Entitled Opinions with Robert Harrison on KZSU 90.1

Feb 15, 2012

Entitled Opinions, Robert Harrison’s radio show on Stanford’s own KZSU 90.1, is now over six years old. It began, in 2005, with an interview with Laura Wittman on Michel Tournier’s bouleversement of Crusoe, the novel Friday. In the years since, and nearly 140 episodes later, luminaries of varying provenance have graced the EO airwaves, some for repeat visits. Professor of Classics Andrea Nightingale, for example, has been on multiple times, in 2005, 2009, and 2011, speaking about Epicureanism, Plato’s Symposium, and Moby Dick. Among others, Stanford colleagues Sepp Gumbrecht and Thomas Sheehan have also spent several hours at the Studio B microphone in KZSU’s headquarters.

**GIVEN INFORMATION:**
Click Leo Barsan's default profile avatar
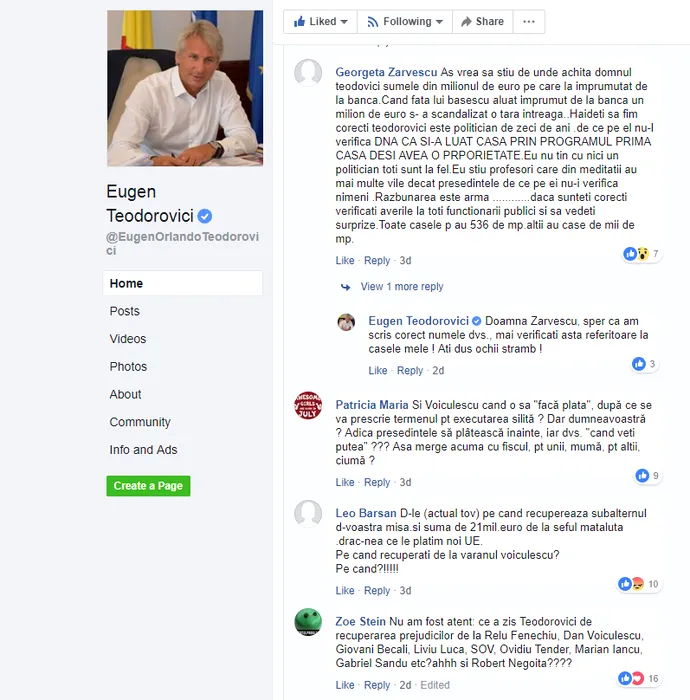 tap(308, 514)
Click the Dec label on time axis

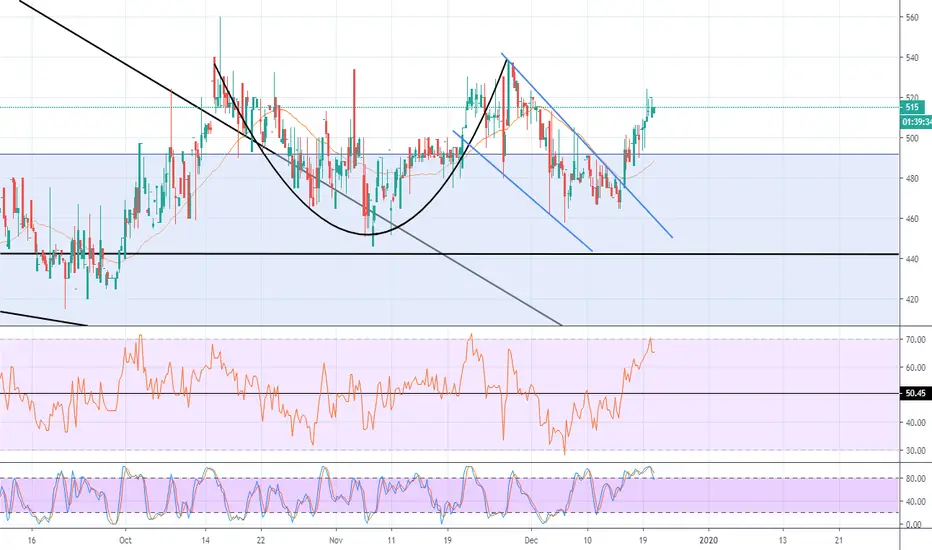[531, 540]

**GIVEN REQUEST A:** In the text about the Entitled Opinions radio show, which novel was the subject of the show's first interview?
**GIVEN REQUEST B:** Extend the text about the Entitled Opinions radio show, starting right after its last sentence.

**EXERCISE RESPONSE A:** Michel Tournier's novel Friday.

**EXERCISE RESPONSE B:**
Perusing the EO archives feels a bit like looking through Stanford’s own manorial roll – though many past guests are still vibrant presences at our institution, some no longer are. There are those who have retired, like Marjorie Perloff and Hayden White, those whose careers have taken them elsewhere, like Andrew Mitchell, now at Emory, and Jeffrey Schnapp, now at Harvard, and those who have passed on, like Richard Rorty, though he is alive and well in the memories of many friends and colleagues. Members of Stanford’s administration have been on, too, such as former dean Stephen Hinton, current dean Richard Saller, and president John Hennessy.

Doctors, priests, poets, scientists, archaeologists, tennis instructors, musicians, and even one of the “fathers of the Internet” – all EO guests. Oh, and family members – Robert is not the only Harrison that has appeared on the show; his brother Thomas appeared in 2006 to talk about the year 1910, a year he wrote about powerfully in his 1910: The Emancipation of Dissonance.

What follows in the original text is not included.